Perhaps this is related to another fact about daemons – you can’t make them, they are created, as we are, by the intercourse of parents and the creation of new life. Lyra understands this fact quite well and is able to exploit the foolish grandiosity and ambition of the impostor bear-king by promising to give him a daemon, as if it were a possession he could acquire. Her insightful trick leads to his downfall – it is only the Bear who can inhabit to the full his Bear-nature (Lyra’s great friend Iorek Byrnison) who is fit to be king.
However, not all human beings are aware of the presence of their daemon. We learn how surprised Will’s father was to meet up with his daemon for the first time – to become capable of recognising her after his journey to the North.

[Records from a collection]
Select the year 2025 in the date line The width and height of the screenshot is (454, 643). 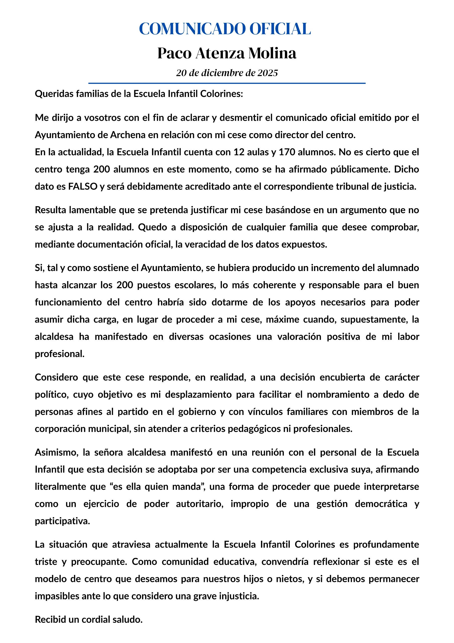268,73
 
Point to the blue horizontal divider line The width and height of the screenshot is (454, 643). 227,83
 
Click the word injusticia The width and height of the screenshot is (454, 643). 239,596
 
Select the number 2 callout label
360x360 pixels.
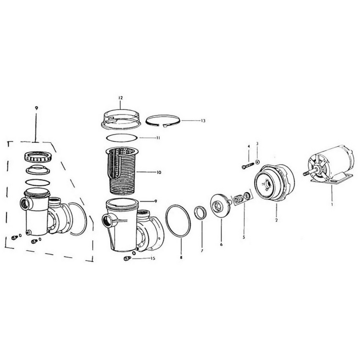coord(276,220)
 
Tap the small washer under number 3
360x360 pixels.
coord(257,162)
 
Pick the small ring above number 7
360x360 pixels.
coord(200,213)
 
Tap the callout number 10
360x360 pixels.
coord(159,172)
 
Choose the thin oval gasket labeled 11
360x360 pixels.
coord(122,138)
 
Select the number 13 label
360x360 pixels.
coord(203,121)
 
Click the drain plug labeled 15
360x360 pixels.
coord(126,258)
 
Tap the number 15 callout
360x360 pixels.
coord(153,258)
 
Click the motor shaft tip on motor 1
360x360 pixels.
coord(304,173)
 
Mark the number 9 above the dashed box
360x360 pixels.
coord(36,108)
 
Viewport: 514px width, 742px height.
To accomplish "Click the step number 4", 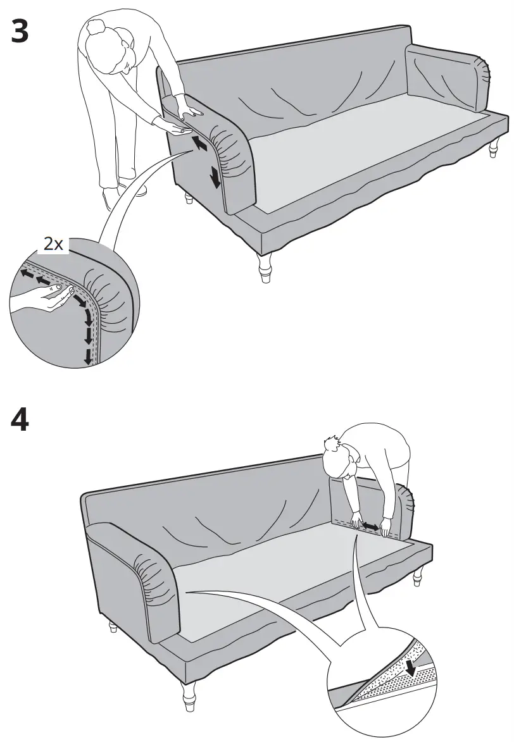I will click(x=20, y=421).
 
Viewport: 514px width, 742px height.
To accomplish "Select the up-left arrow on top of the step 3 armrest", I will click(x=199, y=143).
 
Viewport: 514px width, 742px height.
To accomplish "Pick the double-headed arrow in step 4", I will click(x=368, y=526).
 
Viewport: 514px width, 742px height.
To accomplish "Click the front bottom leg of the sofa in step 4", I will click(x=189, y=696).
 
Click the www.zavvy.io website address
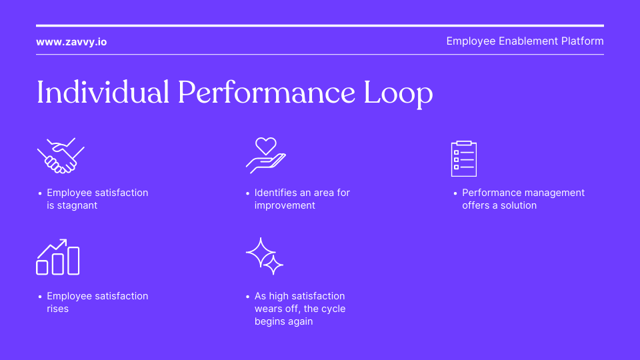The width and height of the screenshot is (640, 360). click(x=71, y=41)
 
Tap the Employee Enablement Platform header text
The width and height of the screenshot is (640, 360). click(x=525, y=41)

Required action 1:
Using the passage on daemons, decide whether each statement agrees with it. Answer yes or no, and quote the words of the passage that settle it.
(a) Daemons can be made.
(b) Lyra's trick brings about the impostor bear-king's downfall.
(c) Every human being is aware of the presence of their daemon.
Required action 2:
According to the passage on daemons, which bear is fit to be king?
Required action 3:
Condense the paragraph of the passage on daemons that begins "Perhaps this is related to another fact about daemons" into a short bulleted list that keeps its main facts.

Task answer 1:
(a) No: "you can’t make them, they are created, as we are, by the intercourse of parents and the creation of new life."
(b) Yes: "Her insightful trick leads to his downfall."
(c) No: "However, not all human beings are aware of the presence of their daemon."

Task answer 2:
Iorek Byrnison, Lyra's great friend, who can fully inhabit his Bear-nature.

Task answer 3:
- Daemons cannot be made. Like people, they come into being through the intercourse of parents and the creation of new life.
- Lyra understands this and uses it against the impostor bear-king, exploiting his foolish grandiosity and ambition by promising him a daemon as if he could acquire one.
- Her trick leads to his downfall.
- Only the Bear who can fully inhabit his Bear-nature, Lyra's friend Iorek Byrnison, is fit to be king.